A liberdade dos homens não é jamais assegurada pelas
instituições ou leis que pretendem garanti-la. É por esta razão que quase todas
as leis e instituições podem ser subvertidas. Não porque sejam ambíguas, mas
simplesmente porque liberdade é aquilo que deve ser praticado.
O que os protestos pelo fim das
tarifas no transporte público, pelos direitos humanos (do Levante Popular da
Juventude às Marchas contra Feliciano), pelos direitos reprodutivos das
mulheres, pela liberação sexual e de gênero, dos professores - pela educação e
por melhores condições de trabalho -, ou pela legalização da maconha, para ficar só com
alguns exemplos, revelam que é urgente distinguir o tedioso conceito de
revolução da revolta profunda de todos os corpos. Nada mais de confundir
revolução com revolta, conceitos e práxis que jamais coincidem. Embora já esteja nas ruas
desde Seattle, o manifesto político do século XXI ainda está por ser escrito, e
ele será algo como uma fenomenologia da revolta. Uma fenomenologia da revolta
como ontologia da liberdade. Mas, antes de escrever, às ruas.
Lançar os corpos na rua e gritar "3,20 é roubo!", ou "Ilegal deveria ser
essa sua cabeça conservadora", é o gesto que desloca a cisão
legalidades/ilegalidades que funda as formas jurídicas consolidadas. Toda
revolta é a recusa profunda, afetiva, vital dessa partição do lícito e do
ilícito. Por isso, ela margeia estrategicamente o ilícito, vaga em seus limiares indecisos e excepcionais. A mídia trata o borderline do (i)lícito como crime a priori. Por sua vez, Haddad defende a ação violenta da polícia e aconselha os manifestantes a renunciarem à violência como condição do diálogo - violência a que o Estado jamais renuncia. Por isso, a atitude de Haddad é cínica. É a polícia e o Estado que devem renunciar à
violência e à repressão como condição do diálogo.
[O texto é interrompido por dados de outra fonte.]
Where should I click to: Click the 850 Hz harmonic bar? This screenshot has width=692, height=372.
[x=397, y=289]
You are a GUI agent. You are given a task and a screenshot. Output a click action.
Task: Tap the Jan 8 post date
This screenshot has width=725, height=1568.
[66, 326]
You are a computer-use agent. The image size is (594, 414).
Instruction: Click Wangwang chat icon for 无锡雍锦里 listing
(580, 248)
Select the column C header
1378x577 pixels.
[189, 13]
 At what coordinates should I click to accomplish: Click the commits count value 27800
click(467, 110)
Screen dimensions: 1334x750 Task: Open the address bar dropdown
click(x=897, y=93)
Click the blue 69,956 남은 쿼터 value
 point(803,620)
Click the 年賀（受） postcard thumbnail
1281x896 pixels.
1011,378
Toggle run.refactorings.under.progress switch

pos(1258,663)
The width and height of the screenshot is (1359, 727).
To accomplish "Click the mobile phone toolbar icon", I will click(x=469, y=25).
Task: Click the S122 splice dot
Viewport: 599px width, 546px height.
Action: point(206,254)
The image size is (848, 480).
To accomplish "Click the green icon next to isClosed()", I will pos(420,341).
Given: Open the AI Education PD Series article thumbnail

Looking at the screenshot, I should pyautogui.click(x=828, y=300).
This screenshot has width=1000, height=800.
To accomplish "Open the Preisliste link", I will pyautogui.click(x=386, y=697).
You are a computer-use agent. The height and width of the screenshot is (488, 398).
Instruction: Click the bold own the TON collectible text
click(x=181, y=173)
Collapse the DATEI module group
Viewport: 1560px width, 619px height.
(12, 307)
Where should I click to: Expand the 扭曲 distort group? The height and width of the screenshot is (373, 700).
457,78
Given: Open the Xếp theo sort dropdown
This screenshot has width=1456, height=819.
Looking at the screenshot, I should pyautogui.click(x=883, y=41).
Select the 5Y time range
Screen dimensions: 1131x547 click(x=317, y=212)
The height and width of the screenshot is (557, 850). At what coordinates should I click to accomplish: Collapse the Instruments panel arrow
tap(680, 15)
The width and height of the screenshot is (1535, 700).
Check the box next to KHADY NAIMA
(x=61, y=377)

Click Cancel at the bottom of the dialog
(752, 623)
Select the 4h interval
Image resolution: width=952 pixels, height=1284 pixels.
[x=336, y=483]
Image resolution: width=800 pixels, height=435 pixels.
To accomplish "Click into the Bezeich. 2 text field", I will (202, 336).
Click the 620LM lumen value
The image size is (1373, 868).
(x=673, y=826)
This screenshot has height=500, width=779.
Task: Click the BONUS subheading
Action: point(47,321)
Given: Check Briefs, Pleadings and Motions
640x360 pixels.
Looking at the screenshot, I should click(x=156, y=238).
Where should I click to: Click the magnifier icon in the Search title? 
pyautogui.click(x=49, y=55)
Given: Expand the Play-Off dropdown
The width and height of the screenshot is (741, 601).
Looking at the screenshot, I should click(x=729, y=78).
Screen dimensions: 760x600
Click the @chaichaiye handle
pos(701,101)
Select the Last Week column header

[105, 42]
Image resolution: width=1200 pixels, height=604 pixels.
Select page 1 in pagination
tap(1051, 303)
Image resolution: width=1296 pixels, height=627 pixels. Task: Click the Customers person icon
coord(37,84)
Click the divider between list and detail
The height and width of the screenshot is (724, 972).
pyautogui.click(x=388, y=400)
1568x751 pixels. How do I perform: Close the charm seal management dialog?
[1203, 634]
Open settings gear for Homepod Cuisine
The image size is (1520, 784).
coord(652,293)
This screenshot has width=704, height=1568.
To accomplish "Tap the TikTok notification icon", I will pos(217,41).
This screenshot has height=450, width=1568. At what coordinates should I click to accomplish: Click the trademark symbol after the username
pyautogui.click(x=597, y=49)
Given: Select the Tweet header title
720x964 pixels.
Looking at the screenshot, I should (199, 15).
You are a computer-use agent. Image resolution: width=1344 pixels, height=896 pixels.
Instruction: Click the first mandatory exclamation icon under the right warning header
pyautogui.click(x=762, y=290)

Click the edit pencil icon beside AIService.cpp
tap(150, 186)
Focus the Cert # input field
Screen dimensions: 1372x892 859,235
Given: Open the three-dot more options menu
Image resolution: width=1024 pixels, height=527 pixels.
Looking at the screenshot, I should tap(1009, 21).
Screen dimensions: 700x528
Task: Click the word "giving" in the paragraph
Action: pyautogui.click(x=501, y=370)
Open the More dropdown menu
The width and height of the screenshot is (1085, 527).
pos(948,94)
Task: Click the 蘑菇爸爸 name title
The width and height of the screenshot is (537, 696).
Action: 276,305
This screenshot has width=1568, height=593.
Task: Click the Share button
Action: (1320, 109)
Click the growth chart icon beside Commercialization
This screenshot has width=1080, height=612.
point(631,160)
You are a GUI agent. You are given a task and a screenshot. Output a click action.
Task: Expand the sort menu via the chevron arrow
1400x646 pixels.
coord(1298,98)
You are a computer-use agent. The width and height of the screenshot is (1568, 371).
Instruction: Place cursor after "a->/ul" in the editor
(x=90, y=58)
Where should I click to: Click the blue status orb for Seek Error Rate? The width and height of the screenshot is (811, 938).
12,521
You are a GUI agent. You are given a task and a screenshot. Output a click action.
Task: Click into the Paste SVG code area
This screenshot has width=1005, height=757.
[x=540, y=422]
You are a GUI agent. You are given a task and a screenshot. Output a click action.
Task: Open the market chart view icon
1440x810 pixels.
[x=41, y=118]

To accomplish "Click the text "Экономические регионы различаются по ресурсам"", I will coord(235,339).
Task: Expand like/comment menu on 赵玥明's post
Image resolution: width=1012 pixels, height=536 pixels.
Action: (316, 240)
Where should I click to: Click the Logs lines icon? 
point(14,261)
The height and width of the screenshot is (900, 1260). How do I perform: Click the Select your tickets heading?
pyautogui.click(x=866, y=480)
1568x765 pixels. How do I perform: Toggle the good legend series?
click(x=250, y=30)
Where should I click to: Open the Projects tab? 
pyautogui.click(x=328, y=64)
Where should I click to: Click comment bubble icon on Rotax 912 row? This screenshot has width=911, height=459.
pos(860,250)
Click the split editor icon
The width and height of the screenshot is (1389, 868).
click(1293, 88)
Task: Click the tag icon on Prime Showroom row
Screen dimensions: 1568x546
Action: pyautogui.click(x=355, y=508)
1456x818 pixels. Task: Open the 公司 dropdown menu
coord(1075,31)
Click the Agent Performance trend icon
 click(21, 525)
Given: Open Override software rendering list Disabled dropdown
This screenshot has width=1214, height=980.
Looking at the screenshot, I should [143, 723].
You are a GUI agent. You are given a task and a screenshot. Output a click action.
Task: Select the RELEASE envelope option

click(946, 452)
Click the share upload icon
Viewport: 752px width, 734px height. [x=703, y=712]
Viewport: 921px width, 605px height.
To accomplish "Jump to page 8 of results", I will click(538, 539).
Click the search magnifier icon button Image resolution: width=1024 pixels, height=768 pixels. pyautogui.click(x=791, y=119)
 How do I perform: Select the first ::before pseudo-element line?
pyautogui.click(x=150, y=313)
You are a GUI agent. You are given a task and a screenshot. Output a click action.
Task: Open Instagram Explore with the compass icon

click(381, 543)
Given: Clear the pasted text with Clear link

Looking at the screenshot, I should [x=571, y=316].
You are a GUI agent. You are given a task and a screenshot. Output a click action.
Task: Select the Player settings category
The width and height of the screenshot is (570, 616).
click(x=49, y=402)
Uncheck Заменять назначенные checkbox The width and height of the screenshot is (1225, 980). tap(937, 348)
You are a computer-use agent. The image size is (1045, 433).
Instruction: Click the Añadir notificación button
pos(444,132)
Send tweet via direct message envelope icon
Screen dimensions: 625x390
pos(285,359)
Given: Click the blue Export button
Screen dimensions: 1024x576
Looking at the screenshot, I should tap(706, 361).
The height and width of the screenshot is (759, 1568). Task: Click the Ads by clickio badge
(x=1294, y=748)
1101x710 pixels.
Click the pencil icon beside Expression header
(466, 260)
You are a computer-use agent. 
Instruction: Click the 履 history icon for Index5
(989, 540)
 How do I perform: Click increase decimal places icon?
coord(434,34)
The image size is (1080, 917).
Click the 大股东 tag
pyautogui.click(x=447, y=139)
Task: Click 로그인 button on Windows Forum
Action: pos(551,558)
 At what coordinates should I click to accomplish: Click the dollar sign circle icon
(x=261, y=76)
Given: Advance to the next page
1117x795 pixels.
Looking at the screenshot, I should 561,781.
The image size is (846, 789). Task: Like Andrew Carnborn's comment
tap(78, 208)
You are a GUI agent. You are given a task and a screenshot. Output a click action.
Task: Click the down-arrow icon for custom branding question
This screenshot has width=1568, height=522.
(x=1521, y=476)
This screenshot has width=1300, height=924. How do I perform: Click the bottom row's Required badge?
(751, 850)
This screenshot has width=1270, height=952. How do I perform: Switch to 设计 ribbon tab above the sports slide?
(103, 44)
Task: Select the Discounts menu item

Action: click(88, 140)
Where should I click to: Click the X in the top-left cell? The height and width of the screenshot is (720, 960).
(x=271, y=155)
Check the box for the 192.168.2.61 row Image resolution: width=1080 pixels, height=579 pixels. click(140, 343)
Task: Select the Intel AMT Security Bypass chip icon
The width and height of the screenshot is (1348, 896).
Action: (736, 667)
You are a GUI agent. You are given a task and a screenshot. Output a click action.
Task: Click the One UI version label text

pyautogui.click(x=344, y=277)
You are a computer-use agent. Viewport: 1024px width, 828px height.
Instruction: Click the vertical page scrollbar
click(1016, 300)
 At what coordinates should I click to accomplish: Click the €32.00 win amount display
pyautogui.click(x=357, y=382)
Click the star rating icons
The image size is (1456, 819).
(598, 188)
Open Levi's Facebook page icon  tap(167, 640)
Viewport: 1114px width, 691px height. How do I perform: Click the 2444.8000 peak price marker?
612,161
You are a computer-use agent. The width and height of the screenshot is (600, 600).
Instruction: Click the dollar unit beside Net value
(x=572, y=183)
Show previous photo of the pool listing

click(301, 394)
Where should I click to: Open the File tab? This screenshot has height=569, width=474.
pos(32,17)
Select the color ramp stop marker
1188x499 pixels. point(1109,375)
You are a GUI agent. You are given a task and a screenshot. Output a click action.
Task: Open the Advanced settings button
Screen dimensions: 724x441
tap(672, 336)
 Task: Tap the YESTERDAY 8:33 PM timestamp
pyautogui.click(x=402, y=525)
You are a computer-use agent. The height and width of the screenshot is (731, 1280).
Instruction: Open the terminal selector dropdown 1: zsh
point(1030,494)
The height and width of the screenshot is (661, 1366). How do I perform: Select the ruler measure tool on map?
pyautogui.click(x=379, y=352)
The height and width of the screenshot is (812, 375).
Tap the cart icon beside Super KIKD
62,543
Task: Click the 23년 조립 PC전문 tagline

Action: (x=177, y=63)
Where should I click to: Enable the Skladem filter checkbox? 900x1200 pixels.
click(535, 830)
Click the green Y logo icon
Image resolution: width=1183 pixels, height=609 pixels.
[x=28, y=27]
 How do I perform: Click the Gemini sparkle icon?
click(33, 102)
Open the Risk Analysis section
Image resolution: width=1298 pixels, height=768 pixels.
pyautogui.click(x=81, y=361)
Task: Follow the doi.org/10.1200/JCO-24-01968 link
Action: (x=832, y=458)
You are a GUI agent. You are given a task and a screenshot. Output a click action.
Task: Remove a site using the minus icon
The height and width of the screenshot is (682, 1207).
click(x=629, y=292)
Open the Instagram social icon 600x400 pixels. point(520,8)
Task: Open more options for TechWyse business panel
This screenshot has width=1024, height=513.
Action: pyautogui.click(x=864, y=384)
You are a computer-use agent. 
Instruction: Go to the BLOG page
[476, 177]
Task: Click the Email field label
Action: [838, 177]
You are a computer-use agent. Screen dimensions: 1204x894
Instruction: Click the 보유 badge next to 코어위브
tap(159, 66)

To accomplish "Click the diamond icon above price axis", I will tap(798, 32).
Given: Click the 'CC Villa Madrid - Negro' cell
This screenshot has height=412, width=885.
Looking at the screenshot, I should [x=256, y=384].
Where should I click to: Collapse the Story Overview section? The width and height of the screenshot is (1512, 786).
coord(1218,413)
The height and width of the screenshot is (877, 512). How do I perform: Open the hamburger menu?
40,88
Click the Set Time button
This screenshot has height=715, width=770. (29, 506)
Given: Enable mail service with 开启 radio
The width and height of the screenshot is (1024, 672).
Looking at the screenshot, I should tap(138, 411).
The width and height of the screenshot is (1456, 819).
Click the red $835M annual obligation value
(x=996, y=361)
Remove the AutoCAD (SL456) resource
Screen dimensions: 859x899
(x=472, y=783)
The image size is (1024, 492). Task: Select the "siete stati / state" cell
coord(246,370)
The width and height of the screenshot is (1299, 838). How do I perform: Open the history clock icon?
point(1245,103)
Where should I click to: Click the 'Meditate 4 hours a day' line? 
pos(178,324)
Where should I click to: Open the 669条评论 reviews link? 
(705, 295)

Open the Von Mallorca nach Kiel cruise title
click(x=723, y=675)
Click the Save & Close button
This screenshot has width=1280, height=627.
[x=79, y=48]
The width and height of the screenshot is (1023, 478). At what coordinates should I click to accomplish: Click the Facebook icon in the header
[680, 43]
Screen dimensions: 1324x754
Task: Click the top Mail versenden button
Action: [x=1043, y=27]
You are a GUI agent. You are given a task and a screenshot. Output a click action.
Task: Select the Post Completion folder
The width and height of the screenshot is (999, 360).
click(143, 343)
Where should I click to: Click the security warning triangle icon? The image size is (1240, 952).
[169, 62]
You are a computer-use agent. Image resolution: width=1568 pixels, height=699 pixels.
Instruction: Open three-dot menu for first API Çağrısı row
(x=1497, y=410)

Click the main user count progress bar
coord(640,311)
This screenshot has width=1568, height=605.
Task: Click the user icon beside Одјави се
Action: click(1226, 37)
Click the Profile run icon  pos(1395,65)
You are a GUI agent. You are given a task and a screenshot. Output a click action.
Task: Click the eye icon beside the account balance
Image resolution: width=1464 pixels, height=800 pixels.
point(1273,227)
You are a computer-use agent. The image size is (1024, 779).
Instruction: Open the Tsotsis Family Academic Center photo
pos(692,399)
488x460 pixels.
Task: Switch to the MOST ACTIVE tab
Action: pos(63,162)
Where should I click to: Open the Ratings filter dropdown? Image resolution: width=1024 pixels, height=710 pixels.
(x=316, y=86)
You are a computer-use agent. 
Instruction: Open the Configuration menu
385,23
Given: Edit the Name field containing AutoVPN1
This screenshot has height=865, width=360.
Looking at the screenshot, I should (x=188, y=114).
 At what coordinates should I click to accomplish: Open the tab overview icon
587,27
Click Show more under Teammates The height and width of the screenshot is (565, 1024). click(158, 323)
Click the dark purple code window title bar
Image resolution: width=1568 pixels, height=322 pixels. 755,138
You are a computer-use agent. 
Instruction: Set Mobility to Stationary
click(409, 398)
Se a violência pode ser
exercida pelo Estado, seu titular ainda é a massa indecisa, inconsciente e
confusa que o Estado tenta territorializar no conceito de Povo. Por isso, poupemo-nos da sacralização da violência; nada mais de cultos ao Estado de Direito, e
nada mais de sujeição às formas jurídicas que "recobrem o grande mapa das
ilegalidades". A gramática da defesa dos direitos também tem seu limite, e
os direitos derivam da forma pura e vazia da lei que se trata de questionar.
Se a verdade profunda dos corpos é a de serem profundamente anarquistas - e de não cessarem de sê-lo sob todas as camadas de ideologia -, o que a revolta profunda dos corpos produz é uma inequação que joga o
caso contra a lei; a singularidade concreta contra o universal abstrato.
Rebelião do caso contra as ilegalidades que a lei tornou convenção e hábito
disciplinar. O Movimento pelo Passe Livre está se batendo precisamente contra
esse limiar em que a lei formaliza e cobre o mapa das ilegalidades - a lei, esse
efeito do poder que jamais escapou a Foucault. Então, não o condene só porque você prefere reclamar
(impotentemente) da corrupção assistindo ao telejornal; não o censure só porque
você não tem coragem de ir às ruas e enfrentar a porrada deste Estado
protofascista que é São Paulo - mas também todos os outros - armado, no mais das vezes, só da coragem de um corpo anarquista que reivindica sua potência contra o poder.